** Verilen görev A **
Okuma parçasına göre aşağıdaki soruları yanıtlayın:
(i) Ahirette şefaatin gerçekleşmesine engel olan faktörlerden birincisi nedir?
(ii) Alıntılanan ikinci ayet hangi sûrededir?
(iii) İki ayette yer değiştiren iki olgu hangileridir?
** Verilen görev B **
Okuma parçasında "Kur’an’da Şefaat /Ahirette" ifadesinden "şefaatin olmayacağını vurgulamaktadır." ifadesine kadar olan bölümü hiç değiştirmeden yazdırın.
** Verilen görev C **
Aşağıdaki ifadelerin okuma parçasıyla uyuşup uyuşmadığını evet veya hayır ile belirtin. Her yanıtı, parçadan birebir alınmış belirleyici sözlerle destekleyin:
(i) Kur'an, şefaati dünyevi manalarda ele alır.
(ii) Alıntılanan ilk ayete göre o gün kimseden fidye alınacaktır.
(iii) Ayetlerde zikredilen olgular, insanların dünyada bir cezadan kurtulmak için kullandıkları olgulardır.

** Okuma parçası **
____

Kur’an’da Şefaat /Ahirette Şefaat
Kur'an; şefaati dünyevi manalarda ele alıp, kimlerin ve hangi varlıkların şefaatinin geçerli olduğunu belirttikten sonra, Ahiret hayatında şefaatin gerçekleşmeyeceğini vurgulamaktadır. Ahirette şefaatin gerçekleşmesine engel teşkil eden faktörleri şu şekilde sıralamak mümkündür:1- Kur'an; ahirette şefaatin olmayacağını vurgulamaktadır.
Kur'an: dünyaya ait şefaatin kaide ve kurallarını tespit ederken, ahirette şefaatin olmayacağına da işaret etmektedir. "Kimsenin kimseden faydalanmayacağı, kimseden bir şefaat kabul edilmeyeceği, kimseden bir fidye alınmayacağı ve yardım görülmeyeceği günden korkun" ayeti, net bir üslupla ahirette şefaatin olmayacağını belirtmektedir. Aynı ifadelere, Bakara sûresindeki diğer bir ayette, "kimsenin kimse namına bir şey ödemeyeceği, kimseden fidye alınmayacağı, kimseye şefaatin yarar sağlamayacağı ve onların yardım görmeyeceği günden korkun" denir. Bu ayetlerde zikredilen olgular, insanların dünyada, bir cezadan kurtulmak veya bir menfaat temin etmede kullandıkları olgulardır. Bu iki ayette, şefaat ve fidyenin yer değiştirmesi, dünya hayatında, bir kimsenin cezadan kurtulması veya isteğine ulaşması için bu olgulara verdiği önem sırasını belirtmektedir.

____

** Gösterilen veriler **

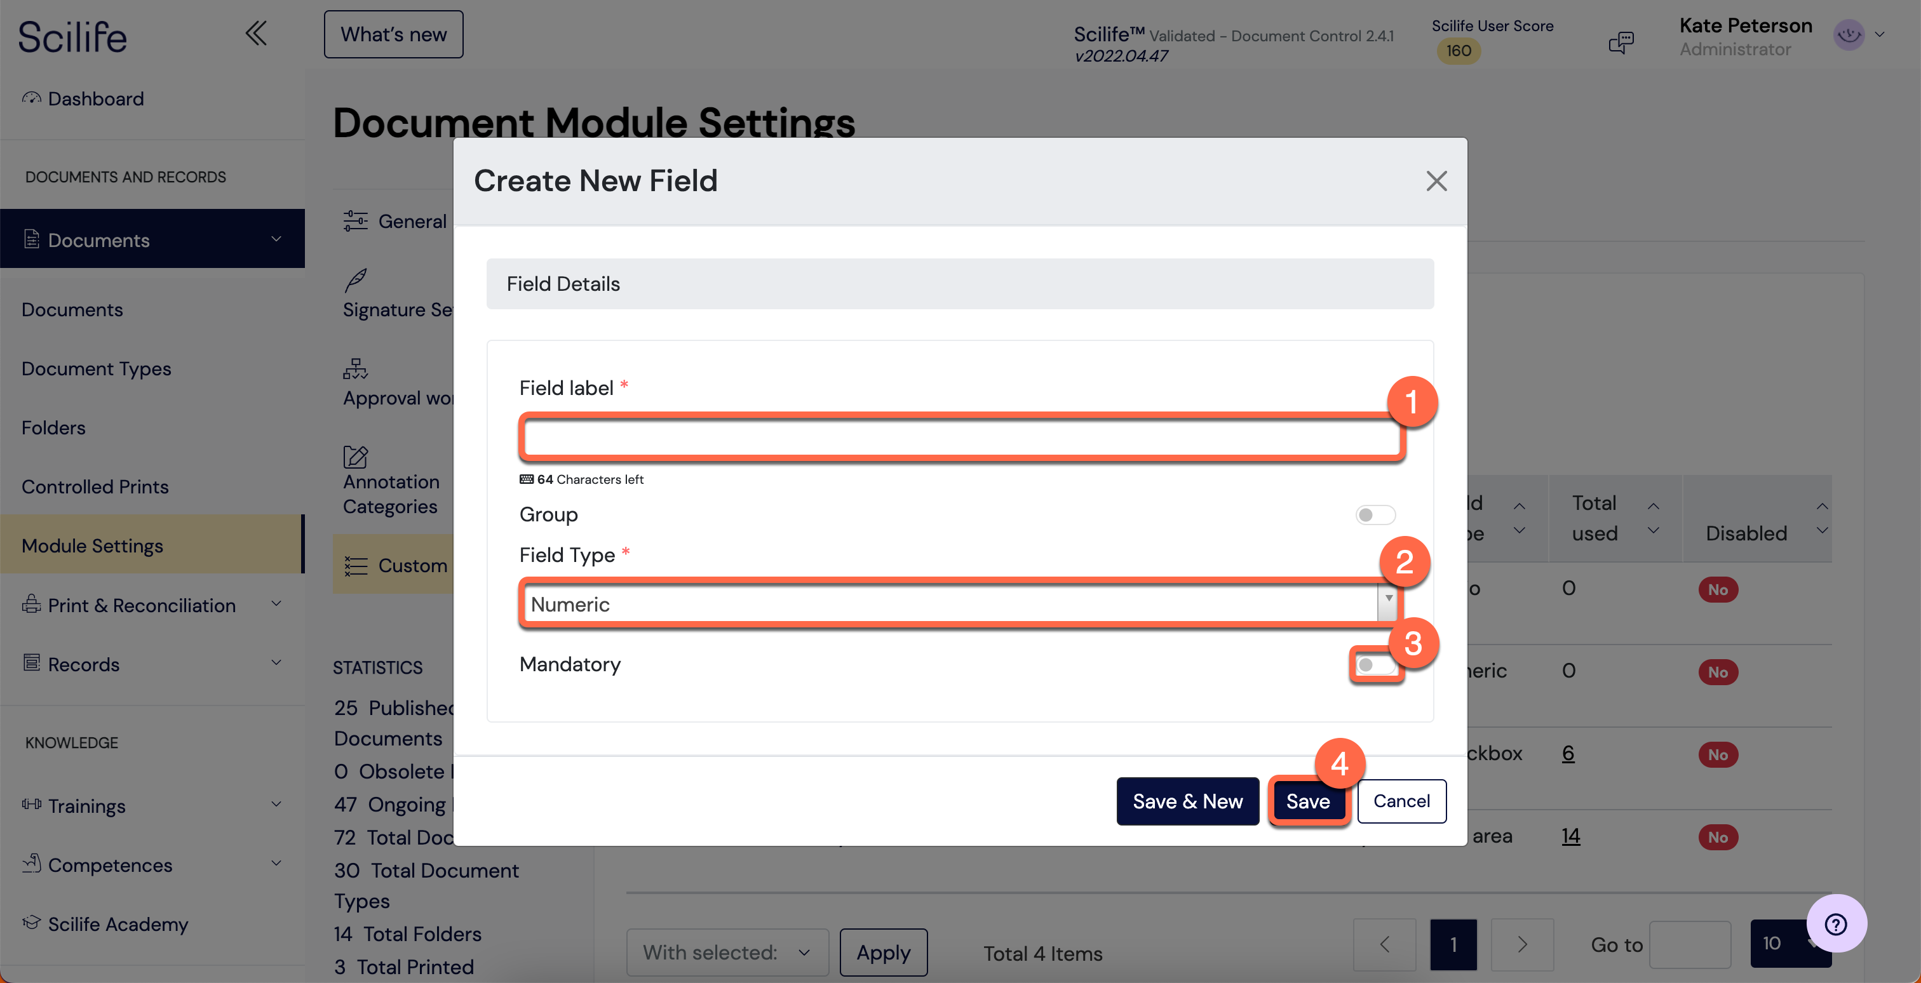Select the General settings icon
1921x983 pixels.
click(x=355, y=221)
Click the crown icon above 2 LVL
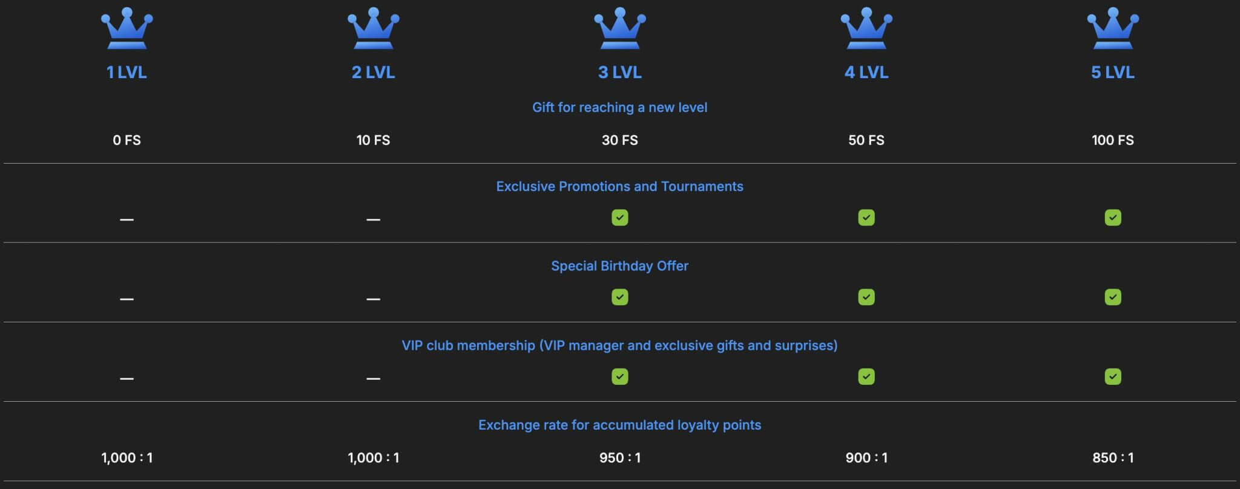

____

** Doğru sonuç A **
(i) Kur'an'ın ahirette şefaatin olmayacağını vurgulaması.
(ii) Bakara sûresinde.
(iii) Şefaat ve fidye.

** Doğru sonuç B **
Kur’an’da Şefaat /Ahirette Şefaat
Kur'an; şefaati dünyevi manalarda ele alıp, kimlerin ve hangi varlıkların şefaatinin geçerli olduğunu belirttikten sonra, Ahiret hayatında şefaatin gerçekleşmeyeceğini vurgulamaktadır. Ahirette şefaatin gerçekleşmesine engel teşkil eden faktörleri şu şekilde sıralamak mümkündür:1- Kur'an; ahirette şefaatin olmayacağını vurgulamaktadır.

** Doğru sonuç C **
(i) Evet: "Kur'an; şefaati dünyevi manalarda ele alıp"
(ii) Hayır: "kimseden bir fidye alınmayacağı"
(iii) Evet: "Bu ayetlerde zikredilen olgular, insanların dünyada, bir cezadan kurtulmak veya bir menfaat temin etmede kullandıkları olgulardır."